[Stored data]
..............................
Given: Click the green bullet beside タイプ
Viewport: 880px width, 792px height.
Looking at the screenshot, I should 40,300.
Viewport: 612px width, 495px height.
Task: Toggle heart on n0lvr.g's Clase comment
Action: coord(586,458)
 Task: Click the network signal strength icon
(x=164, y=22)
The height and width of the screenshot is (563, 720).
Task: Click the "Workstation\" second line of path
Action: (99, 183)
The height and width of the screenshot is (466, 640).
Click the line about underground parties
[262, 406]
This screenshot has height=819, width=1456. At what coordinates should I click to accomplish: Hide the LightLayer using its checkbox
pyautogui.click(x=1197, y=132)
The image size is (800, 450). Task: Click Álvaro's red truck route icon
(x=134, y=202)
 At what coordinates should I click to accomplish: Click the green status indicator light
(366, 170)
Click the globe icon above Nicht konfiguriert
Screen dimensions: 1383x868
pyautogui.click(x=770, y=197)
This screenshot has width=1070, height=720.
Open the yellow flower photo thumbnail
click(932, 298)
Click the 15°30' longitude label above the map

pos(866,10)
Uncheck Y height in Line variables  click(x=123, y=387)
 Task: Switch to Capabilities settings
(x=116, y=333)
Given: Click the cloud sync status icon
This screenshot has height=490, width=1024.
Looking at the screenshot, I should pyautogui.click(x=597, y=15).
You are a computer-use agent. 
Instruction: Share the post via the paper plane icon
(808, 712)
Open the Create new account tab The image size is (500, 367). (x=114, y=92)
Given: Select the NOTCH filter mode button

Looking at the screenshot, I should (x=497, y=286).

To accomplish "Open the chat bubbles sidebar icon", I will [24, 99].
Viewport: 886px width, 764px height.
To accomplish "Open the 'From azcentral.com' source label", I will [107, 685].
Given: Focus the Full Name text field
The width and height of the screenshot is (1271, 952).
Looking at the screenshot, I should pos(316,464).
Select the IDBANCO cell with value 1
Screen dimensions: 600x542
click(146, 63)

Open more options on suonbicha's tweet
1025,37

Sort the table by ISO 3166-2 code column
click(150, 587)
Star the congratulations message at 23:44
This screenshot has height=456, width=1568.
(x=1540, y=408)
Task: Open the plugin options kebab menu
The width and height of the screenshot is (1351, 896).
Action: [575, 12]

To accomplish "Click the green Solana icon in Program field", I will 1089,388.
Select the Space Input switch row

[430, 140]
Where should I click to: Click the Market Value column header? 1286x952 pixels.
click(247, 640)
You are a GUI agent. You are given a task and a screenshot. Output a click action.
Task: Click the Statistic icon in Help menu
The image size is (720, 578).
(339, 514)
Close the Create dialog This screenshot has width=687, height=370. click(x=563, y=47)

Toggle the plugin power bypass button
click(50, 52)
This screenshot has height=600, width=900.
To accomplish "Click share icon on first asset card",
..............................
## What is needed
Search the entries for the word "field" and pick out every line that holds it.

## Response below
Given: Focus the Full Name text field
To accomplish "Click the green Solana icon in Program field", I will 1089,388.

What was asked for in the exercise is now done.